Stored data entries:

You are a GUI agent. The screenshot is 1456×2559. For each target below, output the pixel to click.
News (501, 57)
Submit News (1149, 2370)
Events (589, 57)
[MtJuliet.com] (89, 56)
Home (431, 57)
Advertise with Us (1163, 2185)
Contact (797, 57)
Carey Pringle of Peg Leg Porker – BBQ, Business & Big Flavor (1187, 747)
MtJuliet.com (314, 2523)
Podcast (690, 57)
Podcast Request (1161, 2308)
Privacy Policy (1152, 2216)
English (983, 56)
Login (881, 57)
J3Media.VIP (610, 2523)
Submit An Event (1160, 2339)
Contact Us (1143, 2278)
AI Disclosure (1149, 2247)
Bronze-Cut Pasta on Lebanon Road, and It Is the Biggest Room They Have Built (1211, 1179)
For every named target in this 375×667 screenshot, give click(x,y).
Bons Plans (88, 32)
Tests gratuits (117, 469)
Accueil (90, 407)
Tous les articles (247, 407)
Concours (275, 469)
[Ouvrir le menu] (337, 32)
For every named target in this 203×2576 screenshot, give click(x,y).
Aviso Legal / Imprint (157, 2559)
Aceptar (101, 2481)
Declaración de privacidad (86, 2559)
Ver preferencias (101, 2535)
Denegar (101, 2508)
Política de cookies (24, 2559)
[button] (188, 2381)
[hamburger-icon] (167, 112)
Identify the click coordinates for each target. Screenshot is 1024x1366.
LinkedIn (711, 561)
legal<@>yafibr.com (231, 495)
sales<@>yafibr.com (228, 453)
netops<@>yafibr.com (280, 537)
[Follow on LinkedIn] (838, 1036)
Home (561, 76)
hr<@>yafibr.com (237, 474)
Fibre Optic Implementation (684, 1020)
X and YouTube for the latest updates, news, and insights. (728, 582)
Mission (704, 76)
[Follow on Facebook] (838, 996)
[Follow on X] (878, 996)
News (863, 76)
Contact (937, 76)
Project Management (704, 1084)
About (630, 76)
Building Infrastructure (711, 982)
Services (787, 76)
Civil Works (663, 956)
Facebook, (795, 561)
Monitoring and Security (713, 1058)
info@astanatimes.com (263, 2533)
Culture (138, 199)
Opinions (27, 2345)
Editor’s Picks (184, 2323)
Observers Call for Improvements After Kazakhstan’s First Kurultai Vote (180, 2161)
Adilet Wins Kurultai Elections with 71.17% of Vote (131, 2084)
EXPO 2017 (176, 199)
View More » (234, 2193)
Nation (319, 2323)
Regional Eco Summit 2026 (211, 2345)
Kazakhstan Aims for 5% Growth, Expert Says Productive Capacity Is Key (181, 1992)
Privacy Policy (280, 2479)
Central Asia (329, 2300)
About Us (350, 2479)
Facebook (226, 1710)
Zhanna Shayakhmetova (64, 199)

▶ _What you need to do_
Once you have read the data above, print all of it again exactly.

▶ _Response to this exercise_
You are a GUI agent. The screenshot is 1456×2559. For each target below, output the pixel to click.
News (501, 57)
Submit News (1149, 2370)
Events (589, 57)
[MtJuliet.com] (89, 56)
Home (431, 57)
Advertise with Us (1163, 2185)
Contact (797, 57)
Carey Pringle of Peg Leg Porker – BBQ, Business & Big Flavor (1187, 747)
MtJuliet.com (314, 2523)
Podcast (690, 57)
Podcast Request (1161, 2308)
Privacy Policy (1152, 2216)
English (983, 56)
Login (881, 57)
J3Media.VIP (610, 2523)
Submit An Event (1160, 2339)
Contact Us (1143, 2278)
AI Disclosure (1149, 2247)
Bronze-Cut Pasta on Lebanon Road, and It Is the Biggest Room They Have Built (1211, 1179)
For every named target in this 375×667 screenshot, give click(x,y).
Bons Plans (88, 32)
Tests gratuits (117, 469)
Accueil (90, 407)
Tous les articles (247, 407)
Concours (275, 469)
[Ouvrir le menu] (337, 32)
For every named target in this 203×2576 screenshot, give click(x,y).
Aviso Legal / Imprint (157, 2559)
Aceptar (101, 2481)
Declaración de privacidad (86, 2559)
Ver preferencias (101, 2535)
Denegar (101, 2508)
Política de cookies (24, 2559)
[button] (188, 2381)
[hamburger-icon] (167, 112)
Identify the click coordinates for each target. Screenshot is 1024x1366.
LinkedIn (711, 561)
legal<@>yafibr.com (231, 495)
sales<@>yafibr.com (228, 453)
netops<@>yafibr.com (280, 537)
[Follow on LinkedIn] (838, 1036)
Home (561, 76)
hr<@>yafibr.com (237, 474)
Fibre Optic Implementation (684, 1020)
X and YouTube for the latest updates, news, and insights. (728, 582)
Mission (704, 76)
[Follow on Facebook] (838, 996)
[Follow on X] (878, 996)
News (863, 76)
Contact (937, 76)
Project Management (704, 1084)
About (630, 76)
Building Infrastructure (711, 982)
Services (787, 76)
Civil Works (663, 956)
Facebook, (795, 561)
Monitoring and Security (713, 1058)
info@astanatimes.com (263, 2533)
Culture (138, 199)
Opinions (27, 2345)
Editor’s Picks (184, 2323)
Observers Call for Improvements After Kazakhstan’s First Kurultai Vote (180, 2161)
Adilet Wins Kurultai Elections with 71.17% of Vote (131, 2084)
EXPO 2017 (176, 199)
View More » (234, 2193)
Nation (319, 2323)
Regional Eco Summit 2026 (211, 2345)
Kazakhstan Aims for 5% Growth, Expert Says Productive Capacity Is Key (181, 1992)
Privacy Policy (280, 2479)
Central Asia (329, 2300)
About Us (350, 2479)
Facebook (226, 1710)
Zhanna Shayakhmetova (64, 199)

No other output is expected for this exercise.